__Selected text__
-- Start --

This proceeding involves violations of the Securities Act registration provisions by CGI Capital. From August 1999 through December 1999, CGI Capital solicited thousands of individuals to invest in two private placement securities offerings. CGI Capital disseminated certain preliminary information about the offerings to prospective investors through e-mail messages and provided access to detailed information by giving investors a password to its website. However, some of the individuals contacted by CGI Capital did not have any pre-existing substantive relationship with CGI Capital, and CGI Capital failed to determine adequately whether they were either sophisticated or accredited investors prior to giving them access to view the online offerings on CGI Capital's website. In addition, CGI Capital failed to take adequate steps to restrict access to its website. Because the securities being offered were not registered with the Commission or exempt from registration, CGI Capital violated Section 5 of the Securities Act.

IV.

FACTS

Based on the foregoing, the Commission finds that:

A. Respondent

CGI Capital, Inc.

CGI Capital is a Florida corporation located in Mundelein, Illinois. CGI Capital is registered with the Commission as a broker-dealer.

-- End --

__Required work__
A. Answer these questions from the CGI Capital passage, marking each answer to match:
(i) Over what span of months did CGI Capital solicit individuals to invest?
(ii) Which section of the Securities Act did CGI Capital violate?
(iii) In what state is CGI Capital incorporated, and in what city is it located?
B. Extract the part of the CGI Capital passage starting at "A. Respondent" and ending at "as a broker-dealer.", copying it without any change.
C. Rewrite the paragraph of the CGI Capital passage that begins "This proceeding involves violations" as a bulleted list that keeps its main facts.
The records that come next are separate material, apart from the CGI Capital passage.

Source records
-- Start --

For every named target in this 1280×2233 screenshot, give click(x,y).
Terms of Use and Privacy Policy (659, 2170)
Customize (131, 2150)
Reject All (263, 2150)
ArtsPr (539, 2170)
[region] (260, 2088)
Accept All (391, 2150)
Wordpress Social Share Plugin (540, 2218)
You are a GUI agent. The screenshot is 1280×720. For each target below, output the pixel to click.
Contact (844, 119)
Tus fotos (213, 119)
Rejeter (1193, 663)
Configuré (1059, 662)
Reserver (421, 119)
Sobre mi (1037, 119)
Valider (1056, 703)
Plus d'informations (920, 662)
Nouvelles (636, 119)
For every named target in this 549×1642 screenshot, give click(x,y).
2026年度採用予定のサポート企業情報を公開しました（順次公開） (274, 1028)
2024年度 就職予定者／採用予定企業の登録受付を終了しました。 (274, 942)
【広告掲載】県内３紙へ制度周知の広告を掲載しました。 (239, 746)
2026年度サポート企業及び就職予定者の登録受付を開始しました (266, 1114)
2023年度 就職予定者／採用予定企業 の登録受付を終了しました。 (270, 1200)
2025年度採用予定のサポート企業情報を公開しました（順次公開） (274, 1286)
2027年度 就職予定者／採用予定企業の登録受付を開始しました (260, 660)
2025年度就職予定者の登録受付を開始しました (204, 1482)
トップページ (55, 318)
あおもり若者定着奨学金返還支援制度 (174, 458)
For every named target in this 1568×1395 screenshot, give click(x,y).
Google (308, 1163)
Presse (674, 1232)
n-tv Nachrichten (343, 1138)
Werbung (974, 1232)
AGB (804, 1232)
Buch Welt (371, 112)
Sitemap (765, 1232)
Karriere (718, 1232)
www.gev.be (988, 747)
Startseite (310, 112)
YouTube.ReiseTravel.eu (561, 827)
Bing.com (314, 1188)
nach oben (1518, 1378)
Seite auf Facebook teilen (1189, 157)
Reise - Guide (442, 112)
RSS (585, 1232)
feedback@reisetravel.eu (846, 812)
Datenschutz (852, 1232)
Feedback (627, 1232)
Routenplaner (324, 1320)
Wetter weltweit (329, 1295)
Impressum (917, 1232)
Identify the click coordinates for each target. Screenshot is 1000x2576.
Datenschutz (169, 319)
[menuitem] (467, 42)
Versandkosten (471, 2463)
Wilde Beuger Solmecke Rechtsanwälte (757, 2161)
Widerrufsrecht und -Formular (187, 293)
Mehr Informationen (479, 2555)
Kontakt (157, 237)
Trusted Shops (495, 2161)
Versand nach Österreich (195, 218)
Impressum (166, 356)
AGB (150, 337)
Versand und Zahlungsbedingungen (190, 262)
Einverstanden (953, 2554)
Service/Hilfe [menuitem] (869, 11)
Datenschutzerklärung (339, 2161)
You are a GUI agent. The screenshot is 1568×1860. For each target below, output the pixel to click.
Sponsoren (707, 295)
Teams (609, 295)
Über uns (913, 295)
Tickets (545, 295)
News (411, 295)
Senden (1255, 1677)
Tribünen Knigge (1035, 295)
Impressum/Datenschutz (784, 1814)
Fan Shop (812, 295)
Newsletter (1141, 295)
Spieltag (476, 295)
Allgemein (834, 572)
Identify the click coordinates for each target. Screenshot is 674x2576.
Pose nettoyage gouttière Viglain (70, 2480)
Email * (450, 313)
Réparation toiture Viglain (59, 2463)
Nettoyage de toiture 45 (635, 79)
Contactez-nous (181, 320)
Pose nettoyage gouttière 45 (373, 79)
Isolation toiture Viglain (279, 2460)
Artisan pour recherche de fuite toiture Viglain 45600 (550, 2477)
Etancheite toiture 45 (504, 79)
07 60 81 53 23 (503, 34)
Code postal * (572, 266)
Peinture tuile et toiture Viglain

-- End --

__Exercise answers__
A.
(i) August 1999 through December 1999
(ii) Section 5
(iii) Florida; Mundelein, Illinois

B.
A. Respondent

CGI Capital, Inc.

CGI Capital is a Florida corporation located in Mundelein, Illinois. CGI Capital is registered with the Commission as a broker-dealer.

C.
- The proceeding involves violations of the Securities Act registration provisions by CGI Capital.
- From August 1999 through December 1999, CGI Capital solicited thousands of individuals to invest in two private placement securities offerings.
- It sent preliminary information to prospective investors by e-mail and gave them a password to its website for detailed information.
- Some individuals contacted had no pre-existing substantive relationship with CGI Capital.
- CGI Capital failed to adequately determine whether they were sophisticated or accredited investors before giving them access to the online offerings.
- CGI Capital failed to take adequate steps to restrict access to its website.
- Because the securities were neither registered with the Commission nor exempt from registration, CGI Capital violated Section 5 of the Securities Act.